EXERCISE MATERIALS:
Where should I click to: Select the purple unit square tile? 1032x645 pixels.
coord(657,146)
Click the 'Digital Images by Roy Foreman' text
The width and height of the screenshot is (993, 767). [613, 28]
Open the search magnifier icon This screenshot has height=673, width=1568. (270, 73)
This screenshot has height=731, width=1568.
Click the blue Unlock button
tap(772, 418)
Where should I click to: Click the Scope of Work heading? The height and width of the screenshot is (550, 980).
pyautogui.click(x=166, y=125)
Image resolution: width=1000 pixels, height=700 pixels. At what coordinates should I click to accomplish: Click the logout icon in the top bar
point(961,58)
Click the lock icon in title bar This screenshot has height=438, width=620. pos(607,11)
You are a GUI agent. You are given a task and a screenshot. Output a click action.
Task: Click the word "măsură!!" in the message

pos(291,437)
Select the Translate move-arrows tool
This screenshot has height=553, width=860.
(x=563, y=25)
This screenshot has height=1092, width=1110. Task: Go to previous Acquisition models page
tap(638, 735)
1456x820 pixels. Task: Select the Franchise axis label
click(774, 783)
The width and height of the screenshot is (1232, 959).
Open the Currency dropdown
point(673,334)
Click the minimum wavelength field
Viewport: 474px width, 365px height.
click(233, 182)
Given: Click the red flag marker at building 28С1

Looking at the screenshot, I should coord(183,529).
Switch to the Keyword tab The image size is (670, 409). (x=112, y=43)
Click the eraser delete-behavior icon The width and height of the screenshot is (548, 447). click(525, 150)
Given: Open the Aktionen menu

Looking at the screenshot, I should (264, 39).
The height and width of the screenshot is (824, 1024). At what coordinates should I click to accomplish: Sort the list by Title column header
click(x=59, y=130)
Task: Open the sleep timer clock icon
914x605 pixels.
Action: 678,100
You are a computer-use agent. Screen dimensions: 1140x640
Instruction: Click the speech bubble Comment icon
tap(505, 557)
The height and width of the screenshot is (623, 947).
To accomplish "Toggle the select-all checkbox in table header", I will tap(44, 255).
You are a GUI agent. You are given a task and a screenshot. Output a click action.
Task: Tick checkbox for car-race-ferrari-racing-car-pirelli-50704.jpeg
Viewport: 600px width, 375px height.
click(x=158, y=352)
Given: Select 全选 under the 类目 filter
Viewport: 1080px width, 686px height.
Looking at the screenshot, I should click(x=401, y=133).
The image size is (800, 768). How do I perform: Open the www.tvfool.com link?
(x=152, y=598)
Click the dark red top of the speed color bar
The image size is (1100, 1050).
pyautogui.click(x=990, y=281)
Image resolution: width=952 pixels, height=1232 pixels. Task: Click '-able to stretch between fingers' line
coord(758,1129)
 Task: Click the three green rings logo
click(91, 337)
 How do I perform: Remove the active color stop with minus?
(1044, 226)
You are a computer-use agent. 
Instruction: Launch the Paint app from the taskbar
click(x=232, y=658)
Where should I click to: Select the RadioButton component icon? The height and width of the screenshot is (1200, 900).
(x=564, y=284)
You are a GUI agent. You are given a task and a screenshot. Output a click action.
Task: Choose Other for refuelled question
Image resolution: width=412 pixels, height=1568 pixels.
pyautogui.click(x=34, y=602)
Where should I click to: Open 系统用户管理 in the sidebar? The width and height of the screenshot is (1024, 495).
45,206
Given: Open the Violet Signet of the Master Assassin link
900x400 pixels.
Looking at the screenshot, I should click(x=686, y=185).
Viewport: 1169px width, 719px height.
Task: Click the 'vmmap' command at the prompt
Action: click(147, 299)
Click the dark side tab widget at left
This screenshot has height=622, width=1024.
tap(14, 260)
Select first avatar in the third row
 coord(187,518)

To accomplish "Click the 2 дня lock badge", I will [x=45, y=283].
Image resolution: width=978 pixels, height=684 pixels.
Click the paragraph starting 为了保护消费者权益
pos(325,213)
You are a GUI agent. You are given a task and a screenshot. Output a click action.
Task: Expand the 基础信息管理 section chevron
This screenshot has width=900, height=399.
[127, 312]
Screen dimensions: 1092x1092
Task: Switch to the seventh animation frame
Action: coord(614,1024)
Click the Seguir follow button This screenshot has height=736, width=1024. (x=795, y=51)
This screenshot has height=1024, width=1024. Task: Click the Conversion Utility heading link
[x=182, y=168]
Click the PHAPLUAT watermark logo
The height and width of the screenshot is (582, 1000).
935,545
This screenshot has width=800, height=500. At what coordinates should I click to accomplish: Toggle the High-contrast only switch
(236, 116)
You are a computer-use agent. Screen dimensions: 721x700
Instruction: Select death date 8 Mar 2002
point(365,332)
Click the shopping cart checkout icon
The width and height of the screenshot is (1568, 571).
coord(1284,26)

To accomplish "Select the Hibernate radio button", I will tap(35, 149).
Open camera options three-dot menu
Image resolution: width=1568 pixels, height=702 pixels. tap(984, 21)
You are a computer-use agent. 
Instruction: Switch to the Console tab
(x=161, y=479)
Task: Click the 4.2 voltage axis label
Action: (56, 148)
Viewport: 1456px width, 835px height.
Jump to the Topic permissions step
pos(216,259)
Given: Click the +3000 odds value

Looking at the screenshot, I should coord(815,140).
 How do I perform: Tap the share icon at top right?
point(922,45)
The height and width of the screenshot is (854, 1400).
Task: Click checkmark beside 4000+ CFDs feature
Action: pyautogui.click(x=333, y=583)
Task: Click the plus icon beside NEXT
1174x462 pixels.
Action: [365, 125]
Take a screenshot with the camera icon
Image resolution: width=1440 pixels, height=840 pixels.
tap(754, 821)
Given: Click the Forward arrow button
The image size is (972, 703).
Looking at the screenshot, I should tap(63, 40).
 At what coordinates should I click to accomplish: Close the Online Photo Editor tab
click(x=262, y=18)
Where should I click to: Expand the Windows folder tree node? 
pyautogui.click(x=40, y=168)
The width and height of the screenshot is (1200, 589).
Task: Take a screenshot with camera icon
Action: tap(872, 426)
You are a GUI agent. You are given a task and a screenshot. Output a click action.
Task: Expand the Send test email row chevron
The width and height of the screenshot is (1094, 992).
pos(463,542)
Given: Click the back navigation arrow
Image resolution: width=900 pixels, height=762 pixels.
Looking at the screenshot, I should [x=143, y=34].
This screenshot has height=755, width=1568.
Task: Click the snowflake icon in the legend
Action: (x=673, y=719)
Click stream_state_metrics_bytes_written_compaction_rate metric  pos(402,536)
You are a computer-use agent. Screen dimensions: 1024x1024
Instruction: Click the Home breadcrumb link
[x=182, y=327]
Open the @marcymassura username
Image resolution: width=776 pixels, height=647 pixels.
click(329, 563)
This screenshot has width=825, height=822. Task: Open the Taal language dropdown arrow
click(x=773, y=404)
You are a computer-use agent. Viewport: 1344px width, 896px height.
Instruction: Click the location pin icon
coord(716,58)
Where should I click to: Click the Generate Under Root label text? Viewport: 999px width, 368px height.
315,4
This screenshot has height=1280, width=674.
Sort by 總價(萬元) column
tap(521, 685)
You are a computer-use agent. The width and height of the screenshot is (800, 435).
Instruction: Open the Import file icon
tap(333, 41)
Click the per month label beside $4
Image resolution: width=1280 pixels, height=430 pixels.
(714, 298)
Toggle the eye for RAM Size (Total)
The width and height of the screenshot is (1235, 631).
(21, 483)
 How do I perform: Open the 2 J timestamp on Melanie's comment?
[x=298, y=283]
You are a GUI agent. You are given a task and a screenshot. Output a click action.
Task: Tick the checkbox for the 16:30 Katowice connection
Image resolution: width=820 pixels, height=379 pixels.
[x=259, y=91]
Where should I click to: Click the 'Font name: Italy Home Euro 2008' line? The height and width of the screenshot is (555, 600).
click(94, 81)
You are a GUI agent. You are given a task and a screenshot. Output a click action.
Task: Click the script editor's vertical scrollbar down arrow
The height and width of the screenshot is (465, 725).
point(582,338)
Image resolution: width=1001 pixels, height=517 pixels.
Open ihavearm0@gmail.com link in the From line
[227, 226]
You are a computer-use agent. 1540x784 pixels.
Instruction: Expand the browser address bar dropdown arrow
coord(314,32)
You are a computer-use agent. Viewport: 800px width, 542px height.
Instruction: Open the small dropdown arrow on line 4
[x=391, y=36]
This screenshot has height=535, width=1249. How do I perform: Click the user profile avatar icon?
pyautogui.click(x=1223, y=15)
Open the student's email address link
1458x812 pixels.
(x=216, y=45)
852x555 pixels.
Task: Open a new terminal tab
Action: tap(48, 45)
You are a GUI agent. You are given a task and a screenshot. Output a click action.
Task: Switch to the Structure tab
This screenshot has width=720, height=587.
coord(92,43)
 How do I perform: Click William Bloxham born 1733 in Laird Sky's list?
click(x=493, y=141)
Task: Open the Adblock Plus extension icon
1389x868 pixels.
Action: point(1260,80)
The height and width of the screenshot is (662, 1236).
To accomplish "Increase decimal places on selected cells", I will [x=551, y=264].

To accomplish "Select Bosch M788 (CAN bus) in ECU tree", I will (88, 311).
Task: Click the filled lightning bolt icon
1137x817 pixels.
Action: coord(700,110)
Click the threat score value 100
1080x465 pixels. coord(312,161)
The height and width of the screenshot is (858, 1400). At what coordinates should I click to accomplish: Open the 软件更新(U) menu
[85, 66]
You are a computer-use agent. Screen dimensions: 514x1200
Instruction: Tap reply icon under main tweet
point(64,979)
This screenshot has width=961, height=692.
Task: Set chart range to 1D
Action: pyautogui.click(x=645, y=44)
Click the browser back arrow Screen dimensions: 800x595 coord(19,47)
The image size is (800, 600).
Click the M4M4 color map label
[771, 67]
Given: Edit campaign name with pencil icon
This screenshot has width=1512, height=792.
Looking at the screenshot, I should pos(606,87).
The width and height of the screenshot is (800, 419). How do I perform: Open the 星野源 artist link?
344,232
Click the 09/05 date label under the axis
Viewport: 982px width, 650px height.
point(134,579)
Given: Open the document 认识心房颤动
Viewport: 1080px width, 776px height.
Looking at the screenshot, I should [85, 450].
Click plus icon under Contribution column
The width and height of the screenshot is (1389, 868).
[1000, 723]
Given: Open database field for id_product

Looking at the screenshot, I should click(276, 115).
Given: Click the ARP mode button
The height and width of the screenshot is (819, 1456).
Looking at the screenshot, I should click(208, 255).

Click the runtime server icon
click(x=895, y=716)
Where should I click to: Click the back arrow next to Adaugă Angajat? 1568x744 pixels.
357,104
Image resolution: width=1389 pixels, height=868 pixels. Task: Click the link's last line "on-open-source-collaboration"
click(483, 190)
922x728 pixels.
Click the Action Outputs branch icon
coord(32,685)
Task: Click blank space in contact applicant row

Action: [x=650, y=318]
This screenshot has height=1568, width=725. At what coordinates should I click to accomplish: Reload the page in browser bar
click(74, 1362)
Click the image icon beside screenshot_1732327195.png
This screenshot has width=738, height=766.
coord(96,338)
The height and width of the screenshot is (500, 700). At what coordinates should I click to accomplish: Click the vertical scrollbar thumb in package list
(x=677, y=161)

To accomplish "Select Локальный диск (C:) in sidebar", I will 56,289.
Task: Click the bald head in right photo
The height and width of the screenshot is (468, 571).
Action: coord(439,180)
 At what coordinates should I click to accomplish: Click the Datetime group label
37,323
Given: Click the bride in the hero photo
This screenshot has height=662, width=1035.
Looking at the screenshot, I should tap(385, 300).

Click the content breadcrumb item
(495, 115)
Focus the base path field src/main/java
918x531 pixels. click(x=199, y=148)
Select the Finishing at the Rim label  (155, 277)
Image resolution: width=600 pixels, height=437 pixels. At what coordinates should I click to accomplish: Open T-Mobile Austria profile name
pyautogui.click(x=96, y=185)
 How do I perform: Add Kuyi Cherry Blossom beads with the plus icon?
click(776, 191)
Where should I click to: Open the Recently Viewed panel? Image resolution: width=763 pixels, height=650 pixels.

WHAT TO PRODUCE:
Looking at the records above, tally the lines holding "computer" and reply with that number only.

EXERCISE RESULT:
10